Aangeleverde tekst >>
----------------------------------------

Wie die „Hij" is, zoo vraagt ge?
Hij is het, Die daar zit boven den kloot der aarde, en derzelver inwoners zijn als sprinkhanen; (vs. 22), Die de volken acht als een druppel van een emmer, en als een stofje van de weegschaal (vs. 15).
Hoort, hoe Hij ons wordt voorgesteld in vers 10: Zie, de Heere Heere zal komen tegen den sterke, en Zijn arm zal heerschen; ziet, Zijn loon is bij Hem, en Zijn arbeidsloon is voor Zijn aangezicht. Hij zal Zijne kudde weiden gelijk een herder! Hij zal de zoogenden, anders vertaald: de zwangeren, de zwaarbeladenen, zachtkens leiden.
Vrucht van het kruis! Dat kruis werpt zijn lichtglans ook over de waarheid van onzen tekst.
De zoogenden zal Hij zachtjes leiden. Maar wie worden hier bedoeld? We zeiden reeds het zijn de zwaarbeladenen, de vermoeiden! die zware lasten dragen, en dat diep gevoelen, omdat zij zwak van krachten zijn.

----------------------------------------

Verzamelde gegevens >>
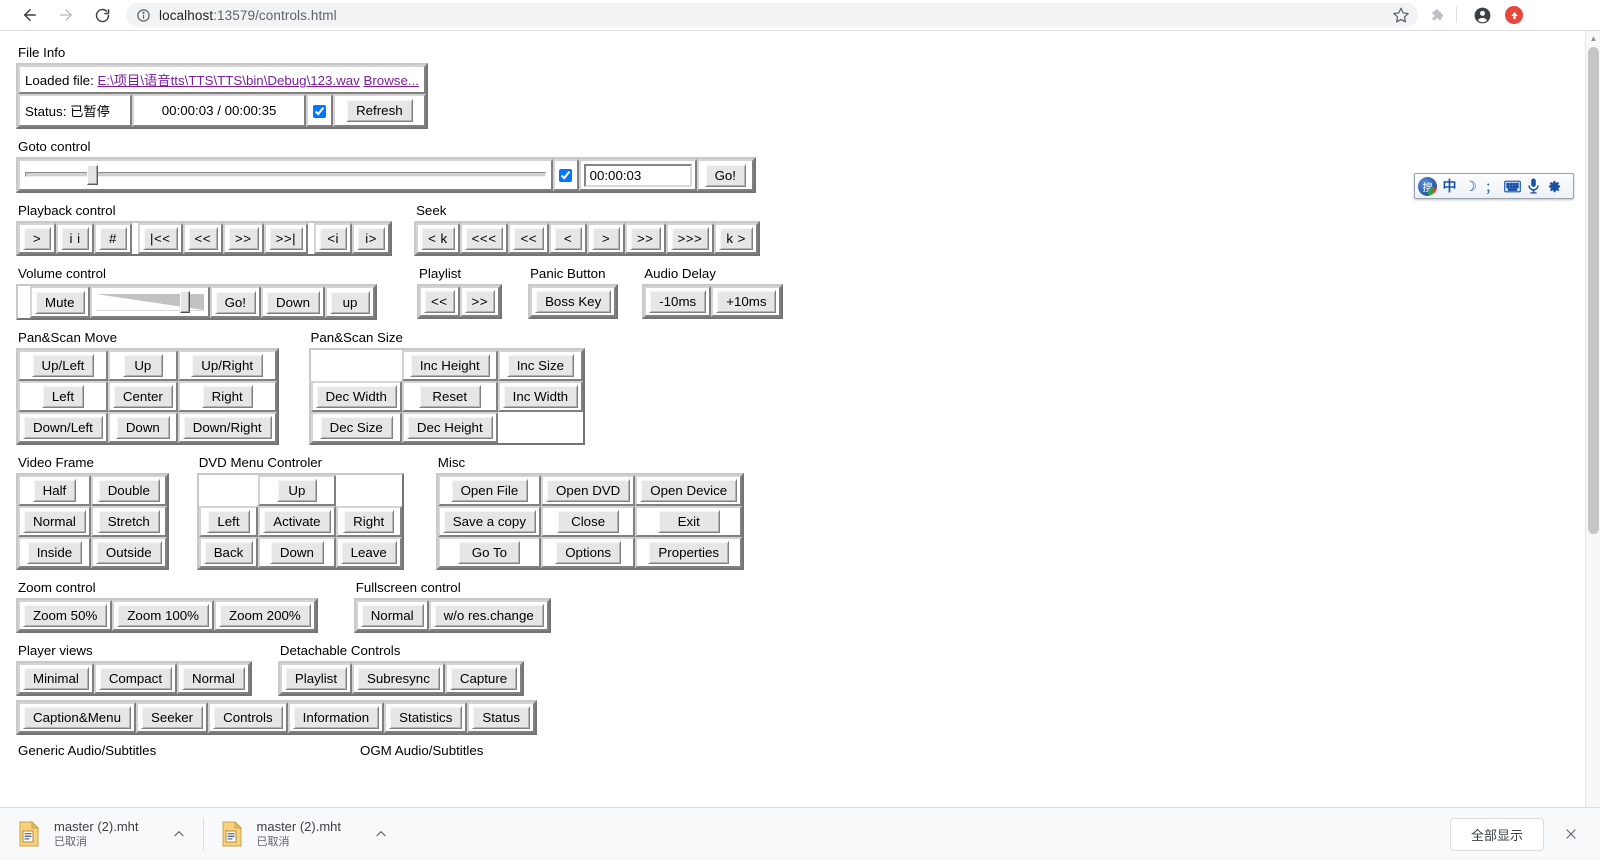 The image size is (1600, 861). I want to click on zoom-50-button: Zoom 50%, so click(65, 616).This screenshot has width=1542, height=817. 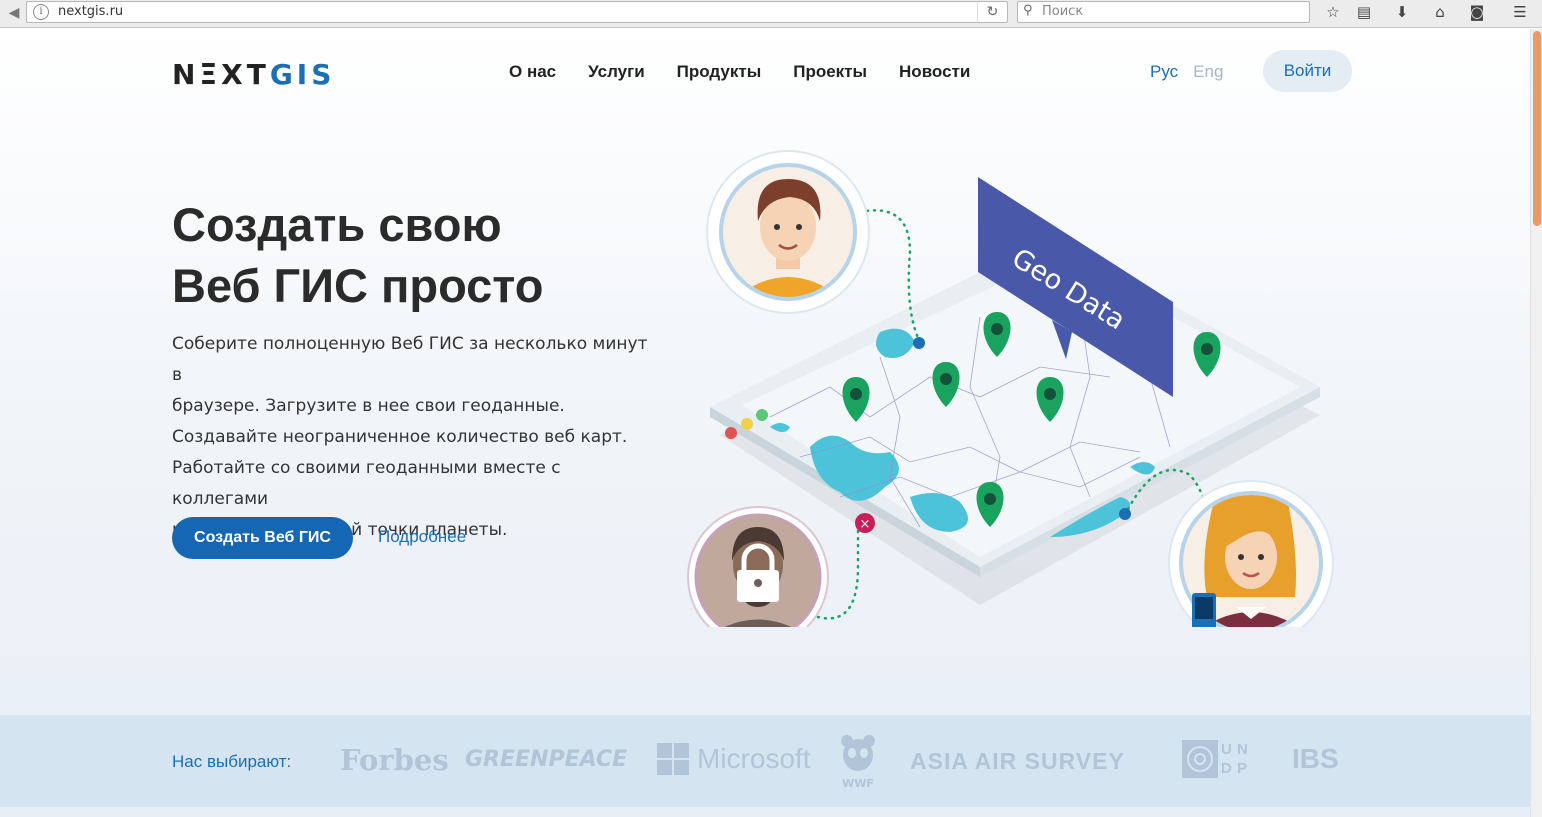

----------------------------------------

Opdrachten >>
A – Geef in één tot drie zinnen aan waarom de zwaarbeladenen hun lasten volgens de tekst over de herder en de zoogenden diep gevoelen.
B – Neem uit de tekst over de herder en de zoogenden letterlijk het gedeelte over dat begint bij "Vrucht van het" en eindigt bij "van krachten zijn.".
C – Zet de tekst over de herder en de zoogenden voort, aansluitend op de laatste zin ervan.

Verwachte antwoorden >>
A – Zij gevoelen hun zware lasten diep omdat zij zwak van krachten zijn.

B –
Vrucht van het kruis! Dat kruis werpt zijn lichtglans ook over de waarheid van onzen tekst.
De zoogenden zal Hij zachtjes leiden. Maar wie worden hier bedoeld? We zeiden reeds het zijn de zwaarbeladenen, de vermoeiden! die zware lasten dragen, en dat diep gevoelen, omdat zij zwak van krachten zijn.

C –
Zoo verschillend zijn de lasten, die door den mensch gedragen worden. Hoe zwaar is de last der zonde, als de Geest des Heeren aan die zonde ons ontdekt, als wij beginnen een blik te slaan in onszelven en de ongerechtigheid aanschouwen van ons eigen hart. Ons leven dat voorbij ging overziende bij het licht des Heiligen Geestes, komen we tot erkenning van de waarheid .......... het was alles voor mezelven .......... mijn gansche bestaan en al wat ik heb gedaan was met zonde bevlekt, zelfs mijn beste daden .......... ik ben niet dan een samenknoopsel van ongerechtigheid.
Als de ziel dat gevoelt, als het ware geheim des harten is bloot gelegd en de blik des geloofs op Christus wordt nog gemist o, welk een last.
Maar ook, als daar iets aanschouwd mag zijn van de dierbaarheid van Christus, ook dan is nog zoo menige ziel arbeidzaam om door eigen inspanning zich aannemelijk en aangenaam te maken in de oogen van Hem, in Wien alleen 's menschen volkomen behoud gelegen is. Welk een last voor menige ziel in dien arbeid. Welk mensch kan de rotsen ploegen, het zand tellen aan den oever der zee?
Welk mensch kan de groote wateren meten?
Heerlijk dan de verlossing, gewerkt aan die arme, beladen ziel, als zij komen mag tot het smaken van de rechtvaardigheid Gods door het geloof van Jezus Christus, die tot allen is en over allen die gelooven. Rechtvaardigheid om niet!
Dan ziet men het dwaze van den eigen arbeid! De arbeid in het gebod op gebod en het regel op regel, zonder ooit het doel te bereiken! Het dwaze van de poging om zoo zwaren steen te rollen tot op den top van den berg!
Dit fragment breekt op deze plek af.